Welcome to Bud-ahhhhh-pest! Or at least that’s what you’ll be saying when you dip into one of the Hungarian capital’s incredible thermal baths. Here’s the complete guide (bring on the prune-y fingers!)
Soak like a local
Head to the northern end of Pest. Just a block away from the riverfront is Király Baths, a small, dark, but very authentic Turkish bath that was built in 1556. After changing in your “cabin” (tiny closet/locker), you’ll head downstairs, where a door to the right leads to the showers, and then the four baths (all varying warmths), a sauna and steam room. There’s also an outdoors tub. Though it may be in need of an update, you’ll feel like one of the regulars as you relax in one of Budapest’s oldest Turkish baths.

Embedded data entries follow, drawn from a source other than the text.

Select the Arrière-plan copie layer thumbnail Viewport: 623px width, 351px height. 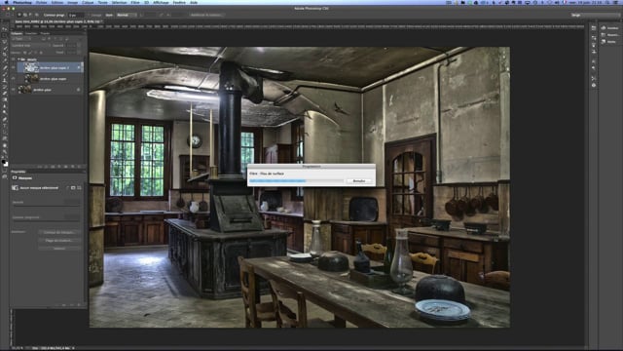(x=31, y=79)
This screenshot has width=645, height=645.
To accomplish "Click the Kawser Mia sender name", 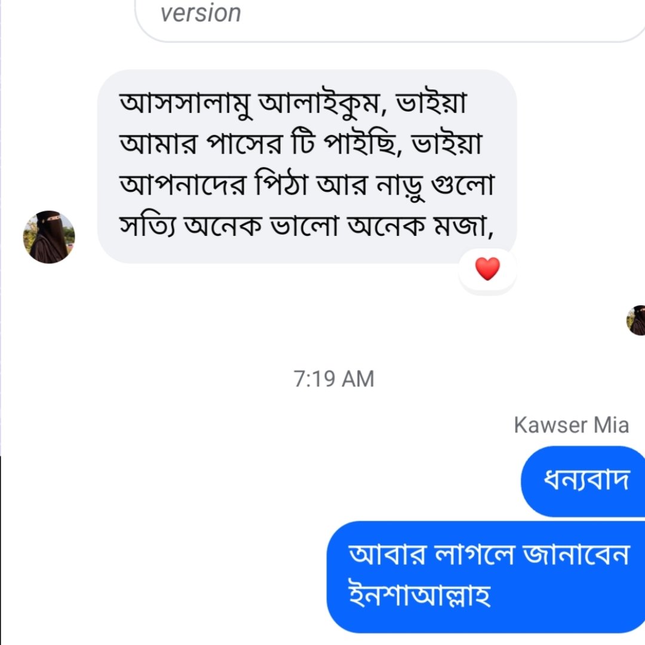I will pos(572,425).
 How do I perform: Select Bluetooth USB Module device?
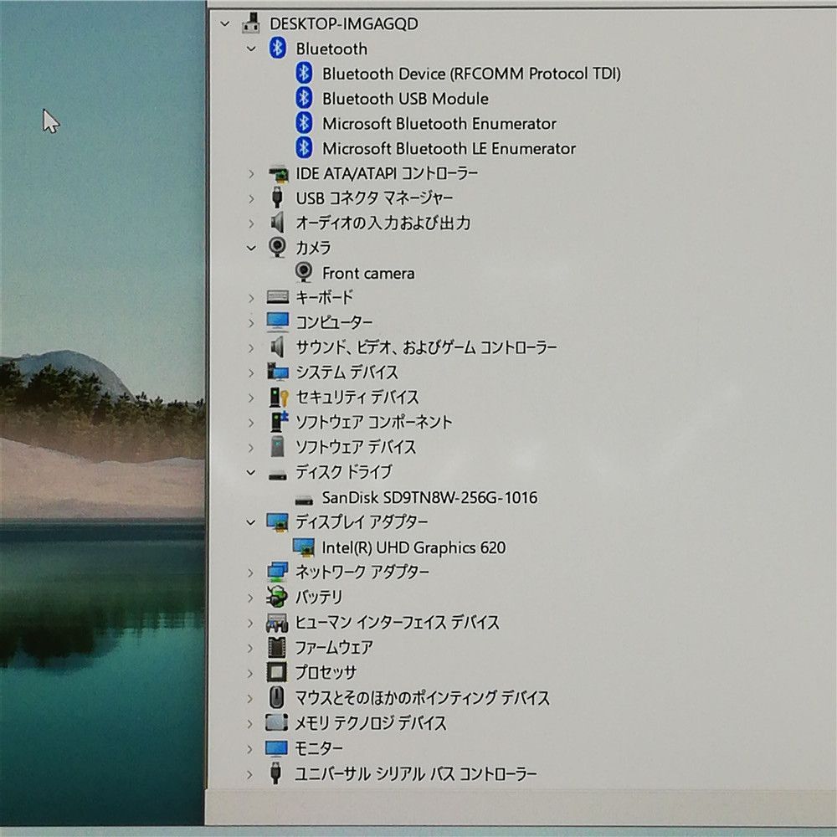(x=405, y=99)
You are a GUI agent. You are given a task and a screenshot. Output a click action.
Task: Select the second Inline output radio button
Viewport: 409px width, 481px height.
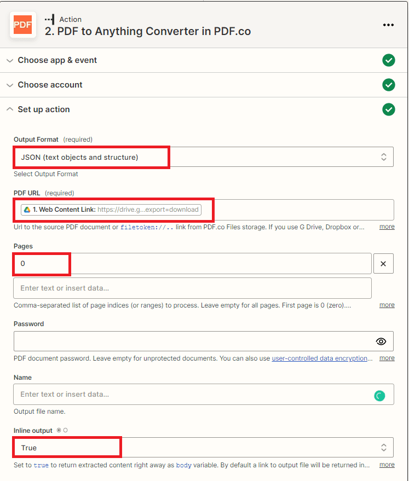click(x=65, y=431)
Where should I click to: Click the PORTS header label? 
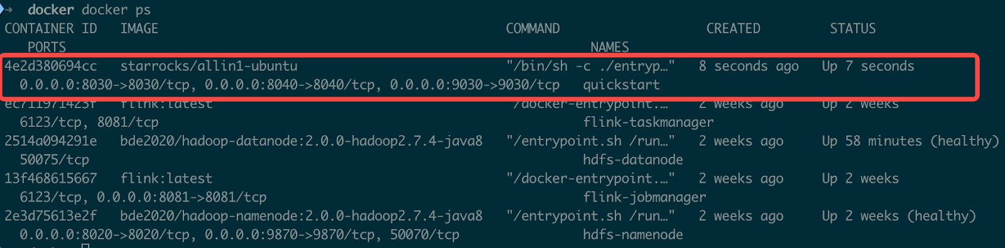46,47
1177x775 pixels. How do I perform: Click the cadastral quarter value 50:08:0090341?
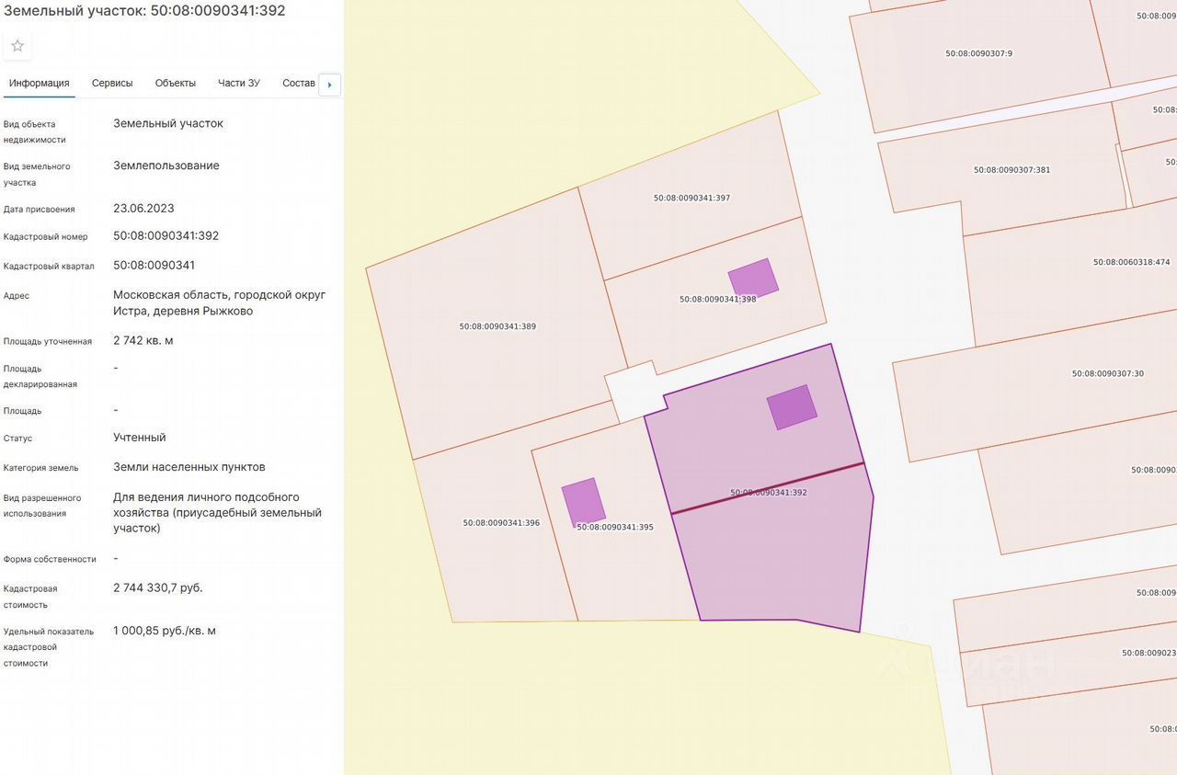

Attend the hottest pool party
. . . literally! Water temperatures at Széchenyi Baths can reach a balmy 100 degrees Fahrenheit (38 C). The grand yellow building houses the largest medicinal bath in Europe: 15 indoor pools, three outdoor pools and six million liters of water a day. And on warm Saturday nights, the baths transform into probably the biggest pool party in Europe, too. Nicknamed “sparties,” these summer night spa parties take clubbing to an entirely new level: lights, dancing, music and no shortage of alcohol.
Relax with a view
At Rudas Bath, the healing spa experience offers visitors access to their rooftop thermal pool which overlooks the Danube river. It’s a less-seen view of the city, and is the perfect vantage point for sunset. Rudas Bath is also the only remaining thermal bath in Budapest with women-only and men-only days.
Gellért Baths is an elegant, stately building with a maze of soaking options. Whether you’re more of an outdoor wave pool kind of person or you’d rather get lost in the beauty of its Art Nouveau design whilst soaking, Gellért has 13 indoor pools and 3 outdoor pools, so there’s a good chance you’ll find something you like if you just start wandering.